Sofía no esperó una respuesta, no le interesaba ver su reacción. Se puso de pie, alisó su vestido y caminó hacia la puerta del palco, con la espalda recta y la cabeza en alto. No miró a nadie, ni a la cara pálida de Carolina, ni a la boca abierta de Ricardo, ni mucho menos a la furia impotente que empezaba a gestarse de nuevo en el rostro de Mateo.
Mientras caminaba por el pasillo del restaurante, un torbellino de emociones la invadió. Se sentía ligera, libre, pero también sentía una oleada de asco. Asco por todas las noches como esa que había soportado, todas las cenas de negocios, las fiestas, los eventos sociales donde tenía que sonreír y fingir, donde era exhibida como un trofeo y tratada como un cero a la izquierda.
Estaba harta, completamente harta de ese mundo falso y superficial. Recordó las innumerables veces que le había dicho a Mateo cómo se sentía, cómo odiaba esas reuniones, cómo la hacían sentir invisible.
"No seas tonta, Sofía," le decía él, siempre con el mismo tono condescendiente. "Es parte del negocio.

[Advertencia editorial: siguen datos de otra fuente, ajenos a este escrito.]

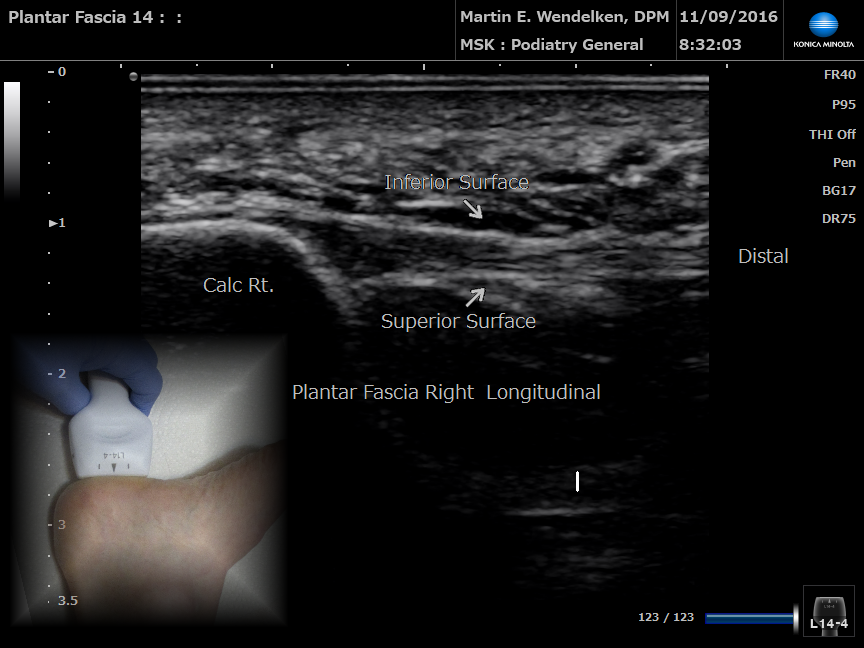The width and height of the screenshot is (864, 648).
Task: Click the Konica Minolta logo
Action: coord(823,31)
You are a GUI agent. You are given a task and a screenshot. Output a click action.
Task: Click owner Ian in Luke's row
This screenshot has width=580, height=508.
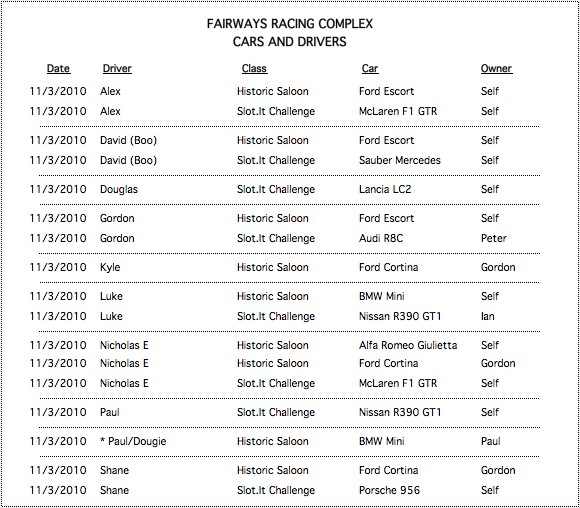pos(487,316)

Tienes que estar ahí, sonreír, ser agradable. Es tu trabajo como mi esposa."
Su trabajo. Esa era la palabra que usaba. No su rol, no su apoyo, su trabajo. Como si fuera una empleada más.
Incluso le había pedido consejo a Carolina, su supuesta mejor amiga, una exitosa abogada corporativa. La respuesta de Carolina había sido predeciblemente pragmática y fría.
"Sofía, todas las esposas de hombres exitosos tienen que pasar por esto. Es el precio que pagas por la vida que tienes. Acostúmbrate. No es tan malo, solo tienes que sonreír un par de horas."
Pero era malo. Era humillante. Sobre todo cuando la empresa de Mateo despegó y sus socios y amigos, envalentonados por el alcohol y el éxito, empezaron a usarla como el blanco de sus bromas. Bromas sobre su ropa, sobre su "vida fácil", sobre lo que haría si Mateo la dejaba. Y Mateo nunca la defendió, ni una sola vez. Simplemente se reía, como si fuera el chiste más gracioso del mundo. A veces, incluso añadía leña al fuego.
Fue entonces, en una de esas noches, hace unos seis meses, cuando tuvo una epifanía dolorosa y liberadora. Mientras escuchaba a Ricardo hacer una broma sobre si ella sabía siquiera cómo usar una tarjeta de crédito, y veía a Mateo reír a carcajadas, lo entendió todo con una claridad meridiana.
La razón por la que nadie la respetaba no era porque no tuviera un título, o porque fuera ama de casa.
La razón por la que nadie la respetaba era porque su propio esposo no la respetaba. Él era quien marcaba la pauta, él era quien les daba permiso para tratarla como basura. Y si el hombre que se había acostado a su lado durante años, el hombre por el que había sacrificado sus sueños, no la valoraba, ¿por qué lo harían los demás?
Esa noche, el amor que sentía por él se evaporó, dejando solo un residuo amargo de resentimiento y una fría determinación. Esa noche, contactó a un abogado.